EU foreign policy chief Josep Borrell announced that both sides had accepted the EU proposal for normalization, and further negotiations are now necessary, which could be completed by the end of March. Borrell added that both parties have pledged not to take unilateral measures that could lead to tension and endanger the agreement. He praised the responsible behavior shown by Vucic and Kurti during the negotiations.
The agreement is primarily aimed at benefiting citizens of Kosovo and Serbia, according to Borrell. It will allow people to move freely between Kosovo and Serbia with their passports, IDs, and license plates. It could open up new economic opportunities and attract further investment in Kosovo and Serbia. It will also promote trade, as certificates required for imports and exports will no longer be necessary. The rights of Serbs in Kosovo should be better protected.
However, according to Serbian President Vucic, the talks did not revolve around the Western initiative to normalize relations but focused on the formation of the Community of Serb Municipalities in Kosovo, which was agreed almost ten years ago.
Vucic insisted on the formation of the community, as did the EU mediators. However, Kosovo’s Prime Minister Kurti was not willing to accept the formation of the community at this time. Vucic announced several further meetings in the near future.
The next round of normalization talks with Kurti and EU mediators – EU foreign policy chief Borrell and the EU Special Representative for the Belgrade-Pristina Dialogue, Miroslav Lajcak – is scheduled to take place on March 18 in North Macedonia.
Kosovo, formerly part of Serbia, saw an armed uprising by Kosovo Albanians and massive human rights violations by Serbian security forces. In response, NATO launched airstrikes in the former Yugoslavia (Serbia and Montenegro) in the spring of 1999. From 1999 to 2008, the UN administration UNMIK managed the territory. In 2008, the country declared independence, which Serbia still does not recognize, and claims the territory for itself. Diplomatic efforts by the West in recent years have not led to significant normalization of the situation. Tensions have recently escalated again, with roadblocks and incidents involving gunfire.
Germany and France presented a new mediation plan in the autumn, which the EU later adopted. The Western proposal is intended to lead to de facto recognition of the two states.
The normalization of relations between Serbia and Kosovo is a positive development that could have far-reaching consequences for the region. The agreement is expected to bring economic benefits to both countries and promote trade, making the region more prosperous. It will also improve the lives of citizens in Kosovo and Serbia by allowing them to move freely between the two countries and protecting the rights of Serbs in Kosovo.

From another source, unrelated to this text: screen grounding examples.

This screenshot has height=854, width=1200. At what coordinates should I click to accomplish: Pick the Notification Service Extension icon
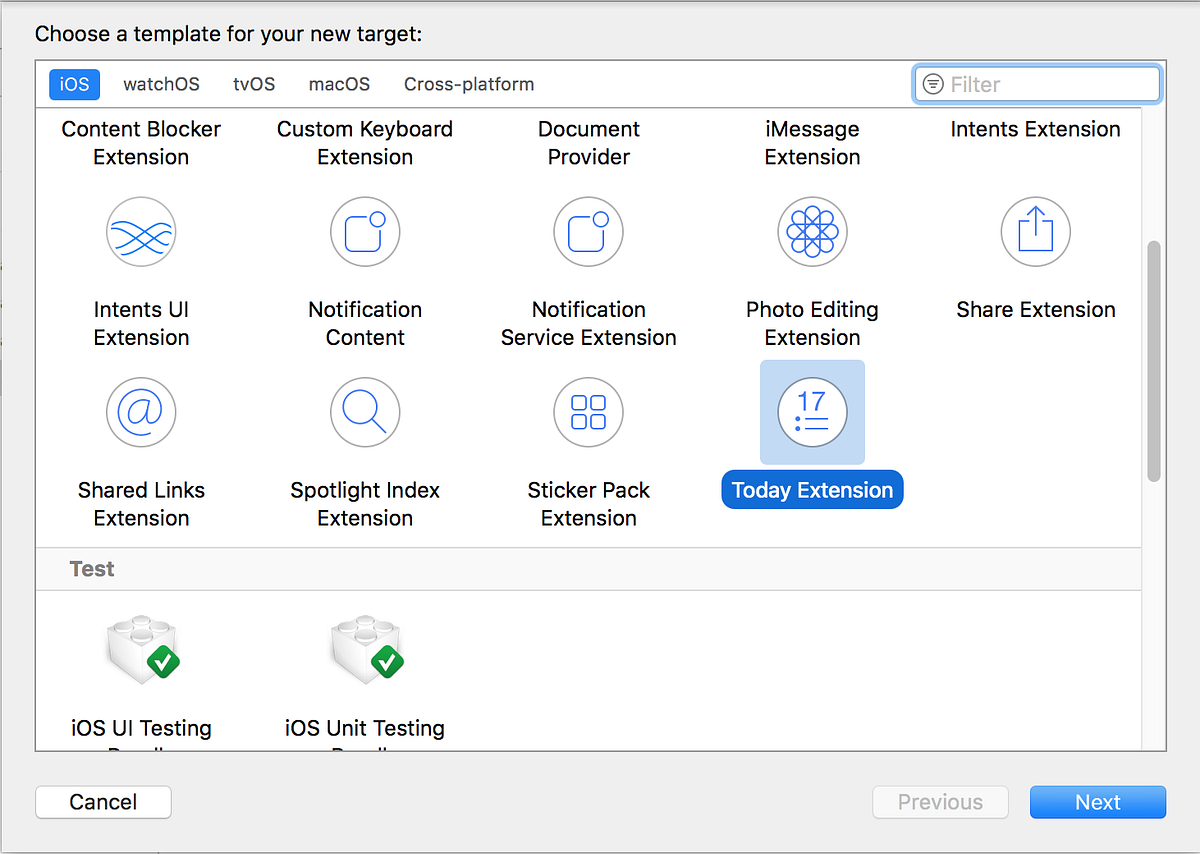(588, 232)
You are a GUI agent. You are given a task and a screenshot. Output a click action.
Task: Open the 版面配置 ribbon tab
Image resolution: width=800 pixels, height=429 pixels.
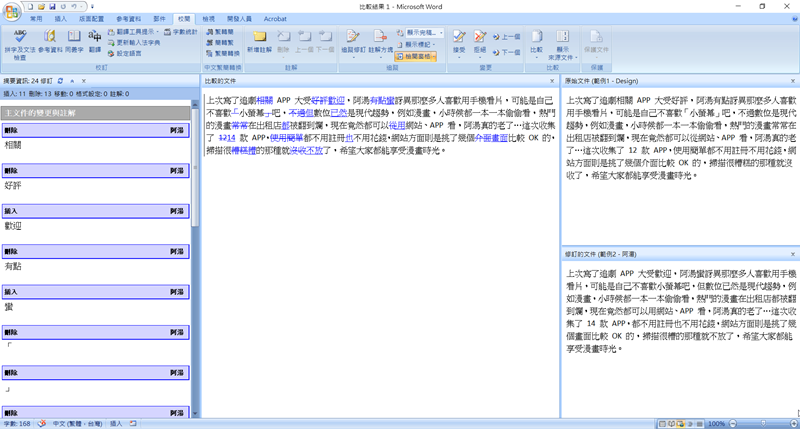91,19
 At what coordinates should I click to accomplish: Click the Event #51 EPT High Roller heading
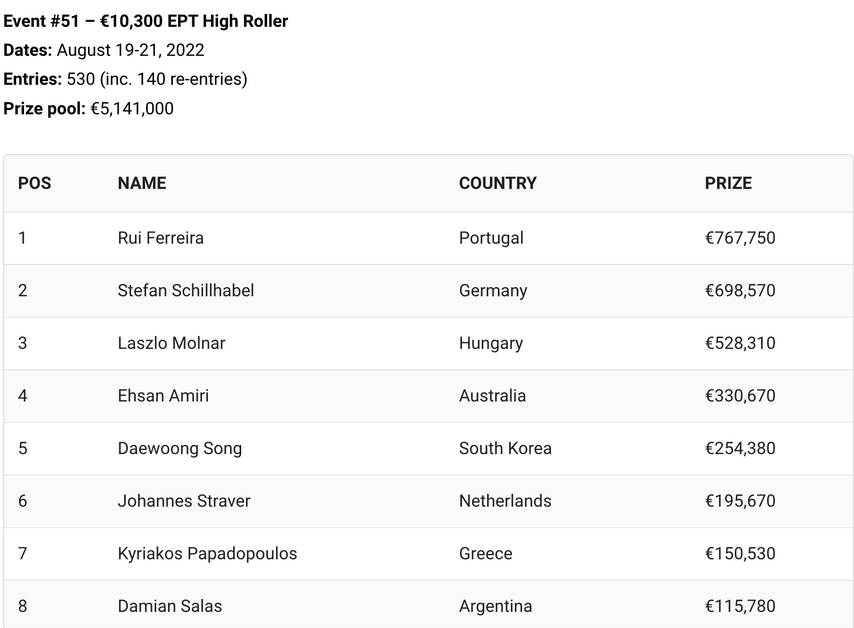point(145,21)
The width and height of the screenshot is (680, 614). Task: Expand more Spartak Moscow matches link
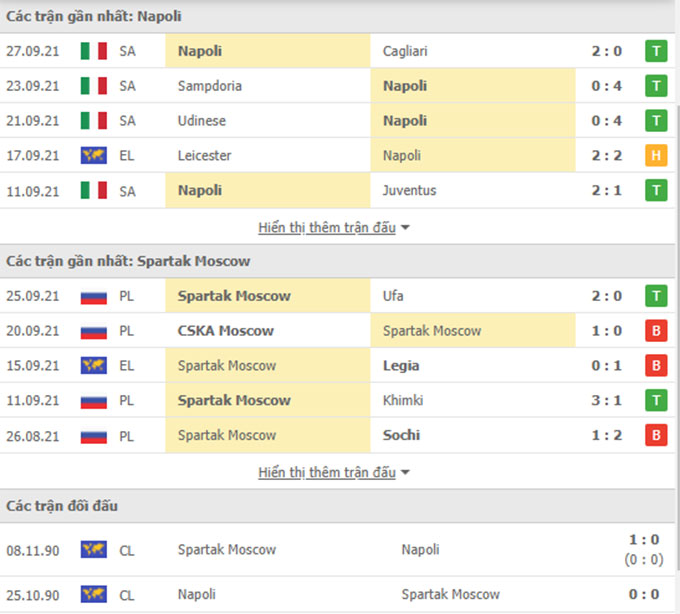click(x=327, y=472)
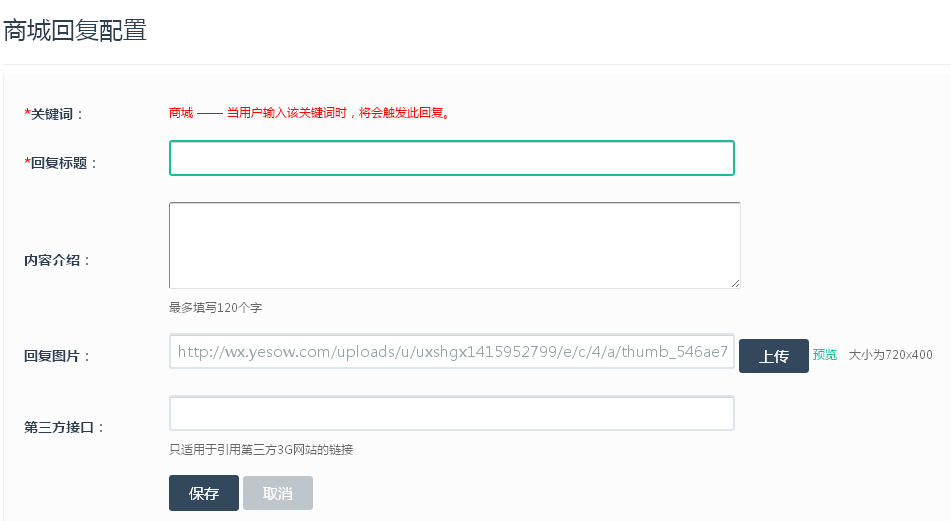
Task: Click the 大小为720x400 size note
Action: [890, 355]
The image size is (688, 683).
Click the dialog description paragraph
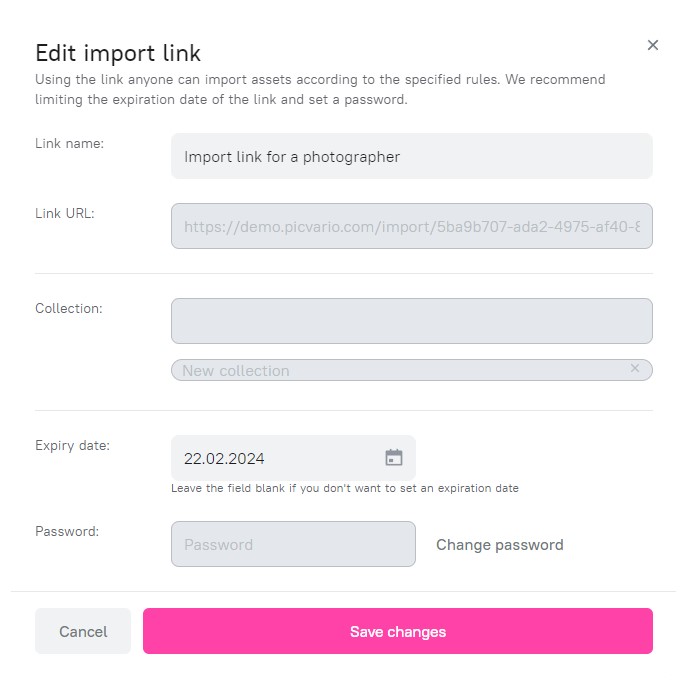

The talks were not without challenges, and further negotiations will be needed to resolve some outstanding issues. However, the fact that both sides have shown a willingness to approach each other is a positive sign that progress can be made towards a lasting peace in the region. The next round of talks in March will be closely watched by the international community, which has been working towards a resolution of the conflict for years.